The League of Women Voters’ lawsuit asked Gains to order Ivey and Merrill to exercise emergency powers to waive the notary or witness requirement, the requirement to supply a copy of a photo ID and to extend no-excuse absentee voting into the fall.
“COVID 19 is a very real threat, not only to voters’ physical health but also to the health of Alabama’s electoral process. We are profoundly disappointed by the judge’s decision, which allows elections to proceed in their current state,” said League President Barbara Caddell in a statement Friday.
“The League of Women Voters is a non-partisan organization whose mission is to empower voters and defend democracy. This case was filed to do just that. It was filed in the Alabama court system based on the Alabama Constitution and the Alabama Emergency Management Act which protect the right to vote in times of ‘tumult’ and give the Governor and the Secretary of State emergency power to protect citizens during emergencies. This pandemic certainly qualifies as ‘tumult’ requiring additional emergency assistance,” Caddell continued.

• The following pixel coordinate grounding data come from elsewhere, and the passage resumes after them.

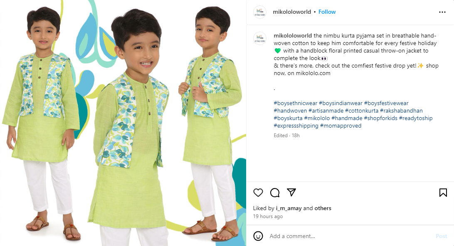Open three-dot more options menu
Screen dimensions: 454x246
pyautogui.click(x=442, y=12)
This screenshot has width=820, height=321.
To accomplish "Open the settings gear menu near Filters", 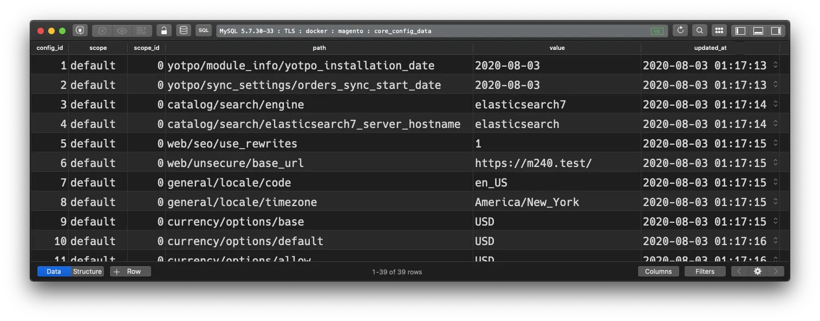I will coord(758,271).
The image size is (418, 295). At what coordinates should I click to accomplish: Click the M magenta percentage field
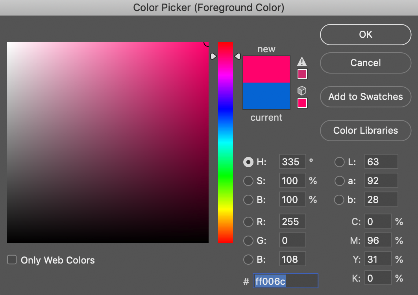tap(377, 240)
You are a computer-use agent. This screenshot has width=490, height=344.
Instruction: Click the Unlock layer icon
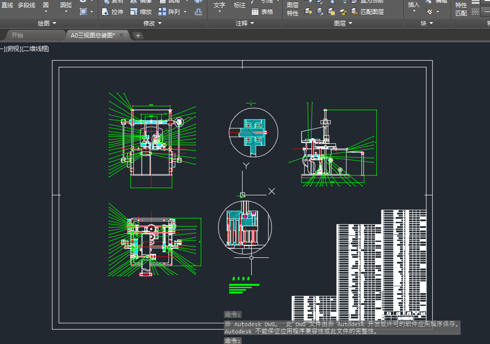coord(343,12)
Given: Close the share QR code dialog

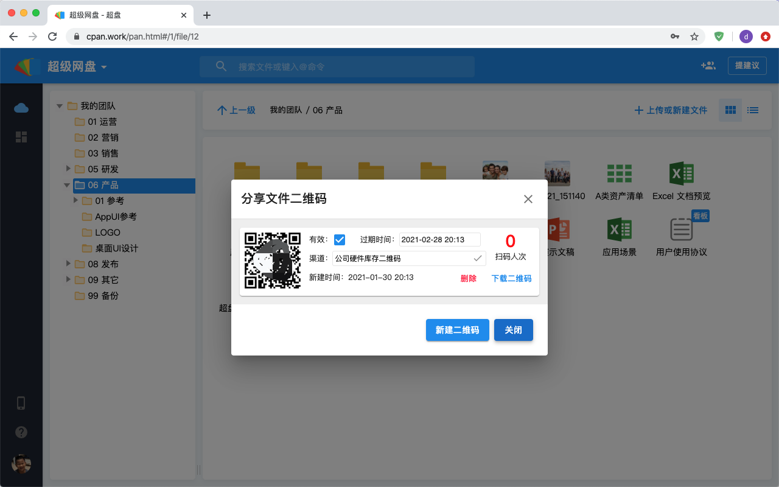Looking at the screenshot, I should pos(528,199).

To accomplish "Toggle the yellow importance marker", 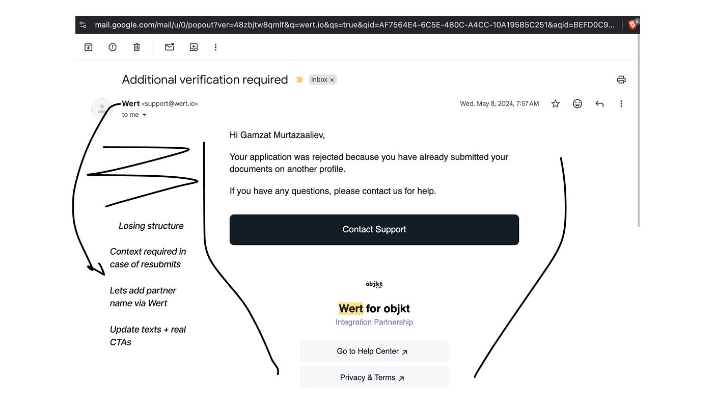I will click(x=299, y=79).
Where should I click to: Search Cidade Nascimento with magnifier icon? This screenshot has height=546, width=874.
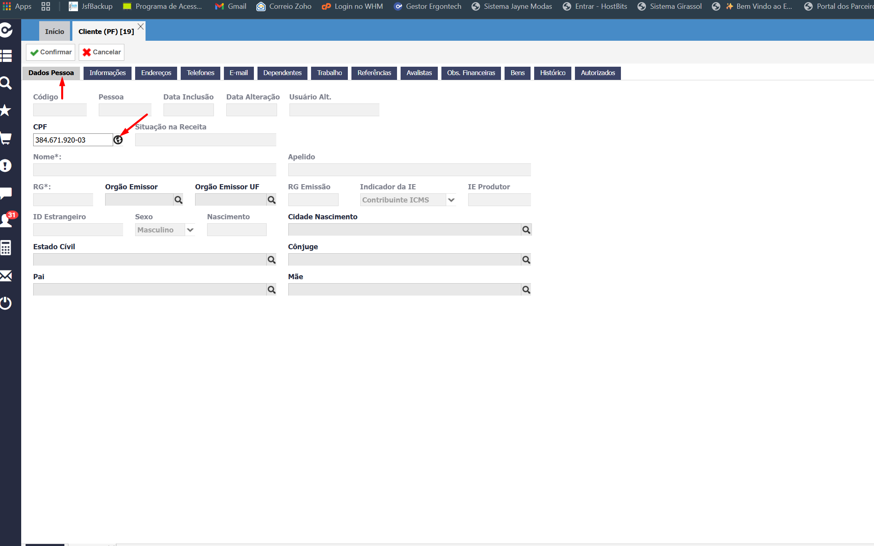tap(526, 230)
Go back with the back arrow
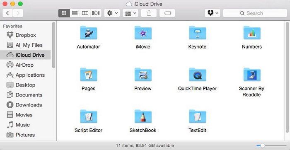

Caddell said that since the judge ruled he didn’t have the authority to require Ivey and Merrill to use their emergency powers, the league is appealing to Ivey for help, and detailed eight requests:
- Suspend the requirement that a copy of the voter’s photo ID be included with the voter’s application for an absentee ballot
- Suspend the requirement that the absentee ballot be notarized or signed by two witnesses;
- Provide adequate personal protective equipment for clerks and poll workers and disinfecting polling equipment;
- Require in-person voters to wear masks and maintain social distancing;
- Authorize local election officials to provide early voting at least fourteen days before each election day;
- Authorize local election officials to provide drive-through or curbside voting where practicable, to establish vote centers and relax restrictions on wrong-precinct voting;
- Provide local election officials the financial resources to implement these emergency measures; and
- Adequately notify all Alabama voters of these emergency measures. This includes either notifying voters that no box need be checked to vote absentee or modifying the absentee application and ballot forms to inform voters explicitly which boxes to check.
“In the past, Governor Ivey has demonstrated her concern for Alabamians in a variety of ways, and we encourage her to address our concerns for election safety by using her emergency power to order such common-sense voter protections,” the league said in their statement.